B-STRONG ~ facing death

Dad & Marti surrounded by our family, August 2012
a week ago i watched my dad pass away.  he had been lying in a hospice bed in the living room of his home for 7 days without food or water.  his body had been overcome by lymphoma.  two weeks before his passing he could no longer feed himself or move his body due to extreme weakness and pain.  he was given morphine on the day that he refused to swallow anymore, so he was almost lifeless for a week except for brief moments of semi-consciousness where he would open his eyes, raise his eyebrows or move his lips a little bit as signs that he was still aware of his surroundings despite being unable to communicate.  by the last two days of his earthly life, these outward signs of communicate were no longer apparent and i had to rely on trusting that he could still hear my voice..

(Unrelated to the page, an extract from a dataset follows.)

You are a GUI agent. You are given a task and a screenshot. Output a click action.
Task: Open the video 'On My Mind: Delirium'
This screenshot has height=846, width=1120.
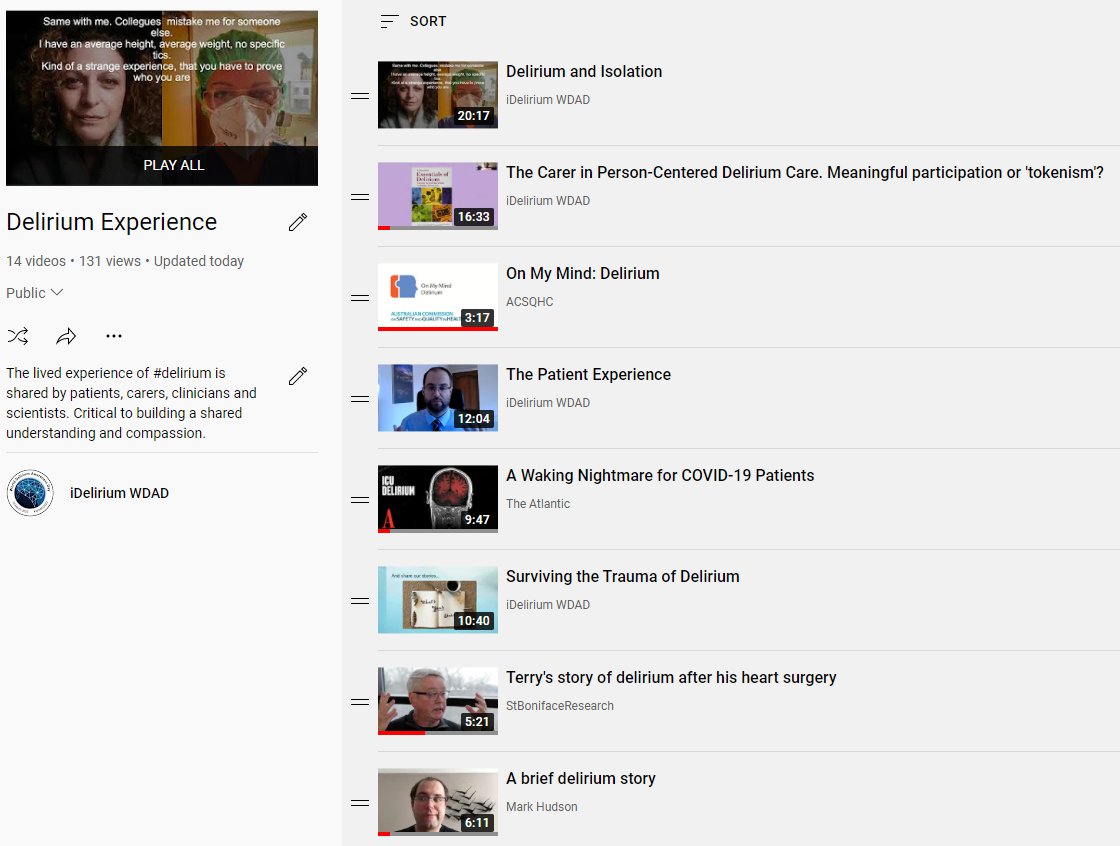pyautogui.click(x=582, y=273)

i arrived 3 days before his passing, staying by his bedside as often as possible.  i could not think of leaving the house, nor did i have any desire to do so.  i spent many hours praying silently and softly in his ear or by his side.  i massaged his neck, hands and feet, and gently rubbed shea butter cream onto his face.  sometimes his lips needed to be moistened.  the inside of his throat was dying but the home health aid used a medicinal swab to wipe his teeth and gums.  by the last morning of his life, the nurse commented that she had never seen anyone live longer than 5 days without water and food..

my dad's license plate was 'B-STRONG'.  his life was all about loving God and trusting in God, from Whom all his strength came.  his motto, 'be strong' was a tribute to his surname, Strong, and how to be, or how to live this life.  this was personified all throughout his fight against lymphoma.  this past year, especially, was full of complications, surgery, falls, hospital stays, emergency room visits, needles and procedures, doctor appointments and follow-ups, and pain that can never be measured -- but my dad never complained!  he was spiritually strong every single day, giving praise to God, relying on God and trusting in God.  he emitted joy and constantly joked in a lighthearted manner.  in his tiredness or weakness he would apologetically choose to have no visitors or stay home instead of attend an event -- and as he was continually visited by family and church family, he made them feel happy and loved even though he was exhausted or suffering in pain.  even to the last week of his conscious life, while his mind was now often forgetful and confused and his body was overcome with pain, he would say he was 'fine' or 'doing well'.  this is how he showed all of us to 'b-strong'..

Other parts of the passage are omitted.